I found on a forum somewhere that it says that the boss power supply your supposed to use with it is 9V DC voltage maximum and 500mA DC current.

The LED isn't lighting up.

To humor myself I stick the one multimeter lead on the tip of the "IN" socket and I stick the other multimeter lead on the tip of the "OUT" socket and the multimeter readings are: voltage: 0V (makes sense) current: 0mA (makes sense) resistance: 100 ohms on the x10 setting and 5k ohms on the x1k setting

So it appears that there is a 5k resistance from the components inside so it appears that the circuit is completed and it is not short circuiting to anything like if it wasn't including the component resistances it would have 0 ohm resistance like the power supply.

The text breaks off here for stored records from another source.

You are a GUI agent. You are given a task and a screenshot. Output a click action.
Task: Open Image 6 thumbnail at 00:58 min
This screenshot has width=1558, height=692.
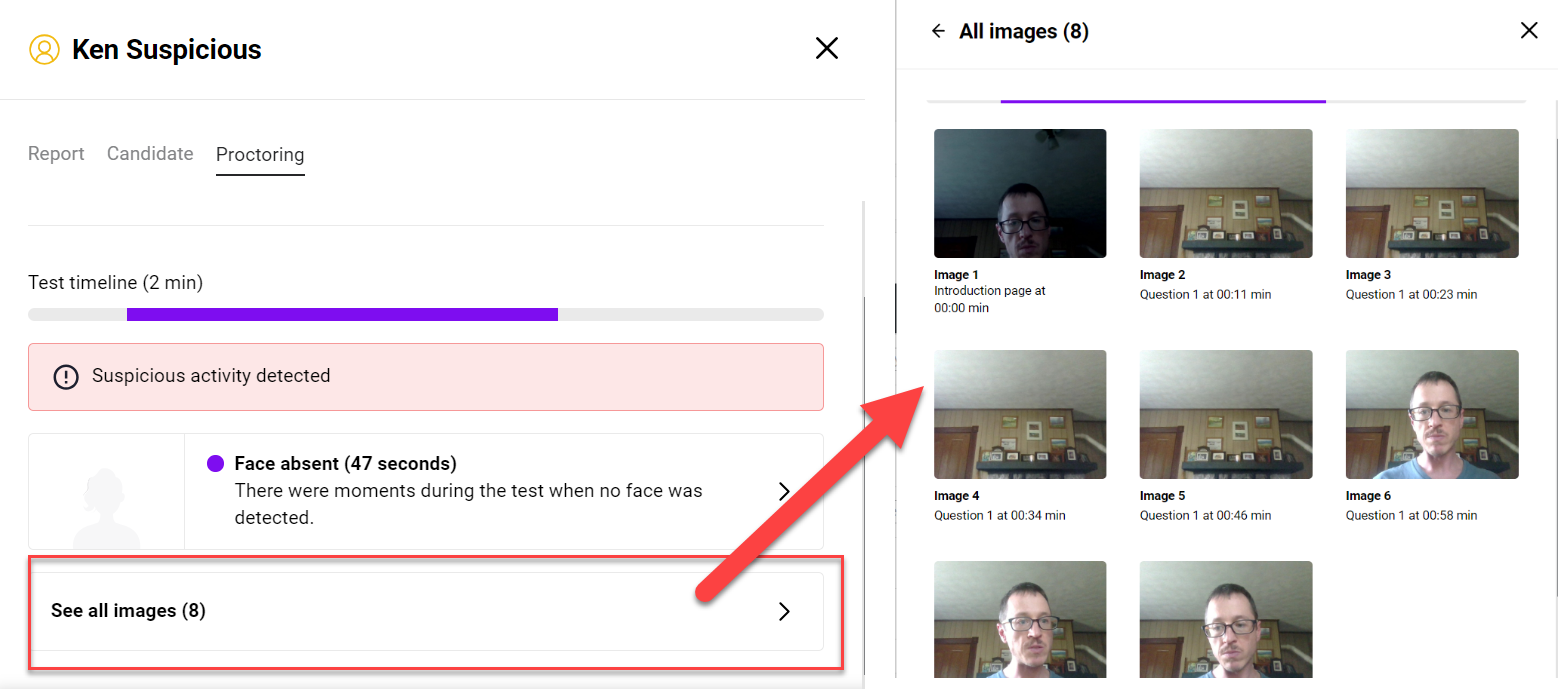(1432, 415)
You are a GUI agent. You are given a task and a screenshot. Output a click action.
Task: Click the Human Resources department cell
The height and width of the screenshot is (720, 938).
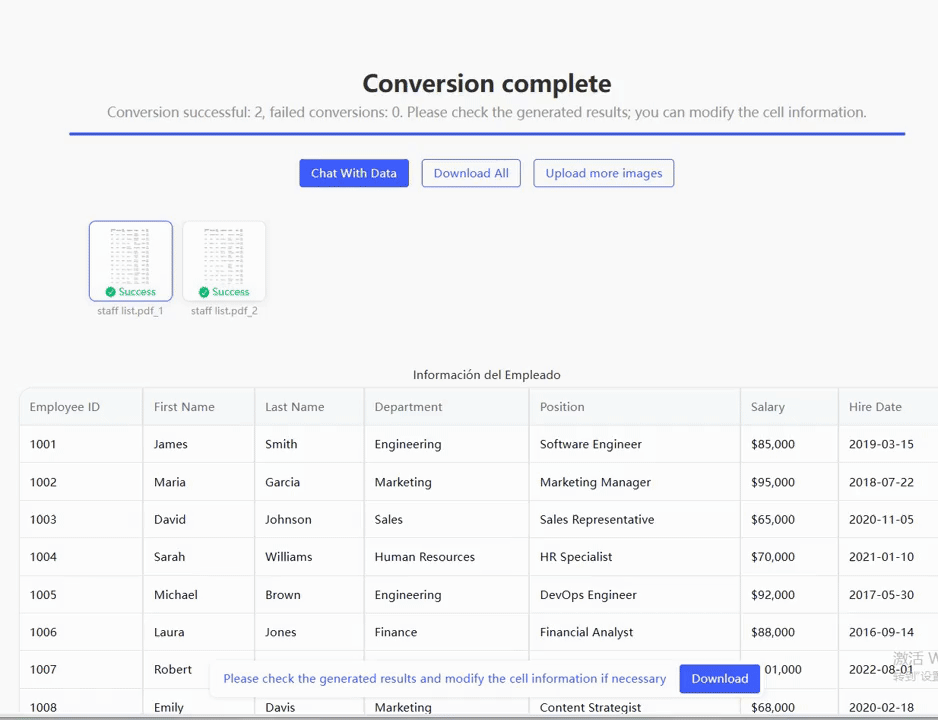click(x=425, y=557)
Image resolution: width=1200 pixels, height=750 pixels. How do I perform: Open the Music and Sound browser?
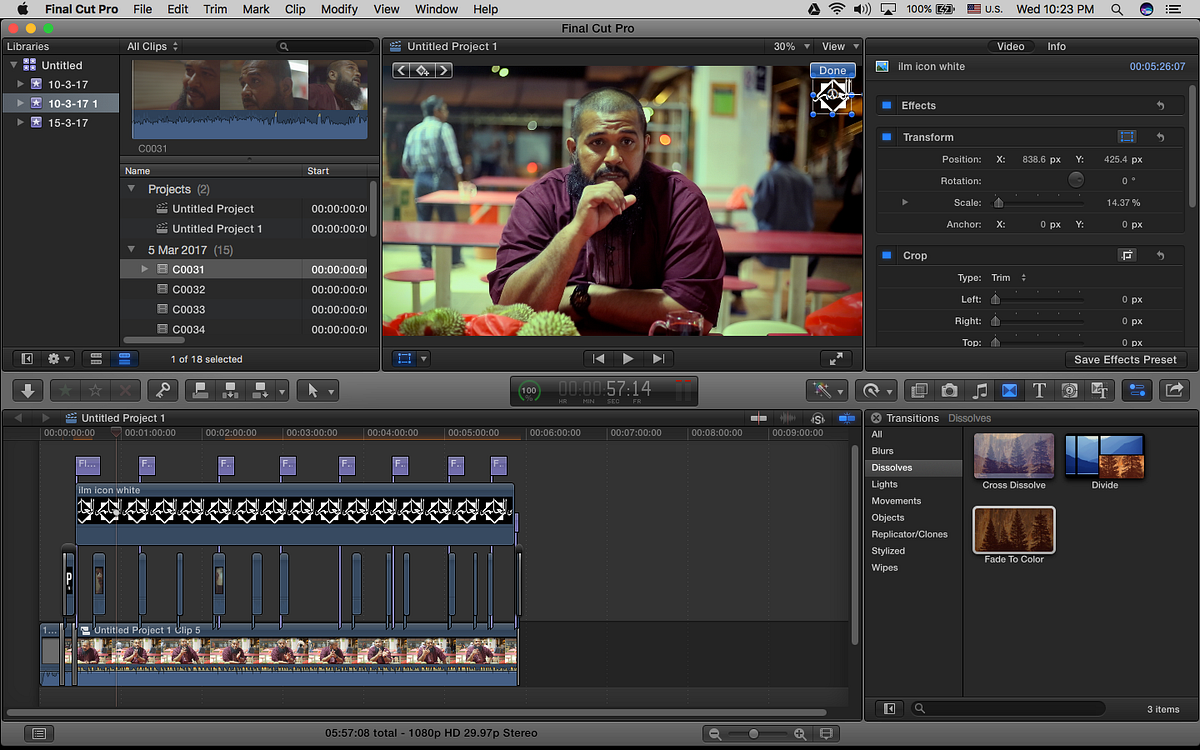[980, 391]
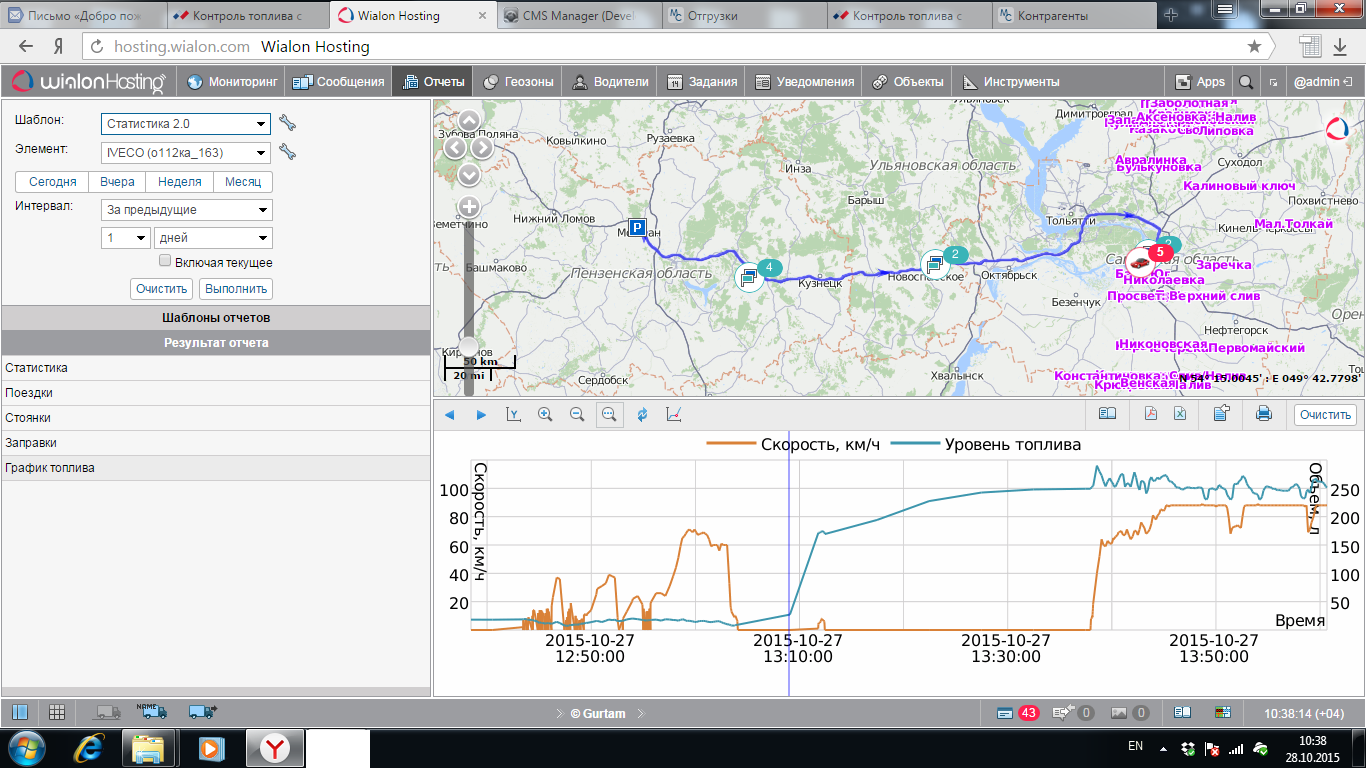Export the report to Excel
1366x768 pixels.
(x=1180, y=414)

So the INPUT and OUTPUT do apparently complete a circuit, but why?

Next experiment: I connect my guitar with a guitar cable to my audio interface and pluck a string and I hear sound in my headphones. I connect a 3 inch patch cable from the output of the pedal to the input of the interface and connect my long guitar cable to the input of the pedal (the pedal is not plugged in to the socket) and I hear no sound in my headphones.

Next experiment: I repeat the previous experiment except with turning the pedal on and off (the pedal is not plugged in to the socket) and I hear no sound in my headphones. To verify that the patch cable is working, I unplug it from the pedal while still plugged into the interface and now I hear mains hum in my headphones. The mains hum is quieted when I touch the shield of the patch cable to ground the mains hum and when it is quieted also now i can hear voices very quietly. So if radio signals can pass through the cable certainly guitar signals can.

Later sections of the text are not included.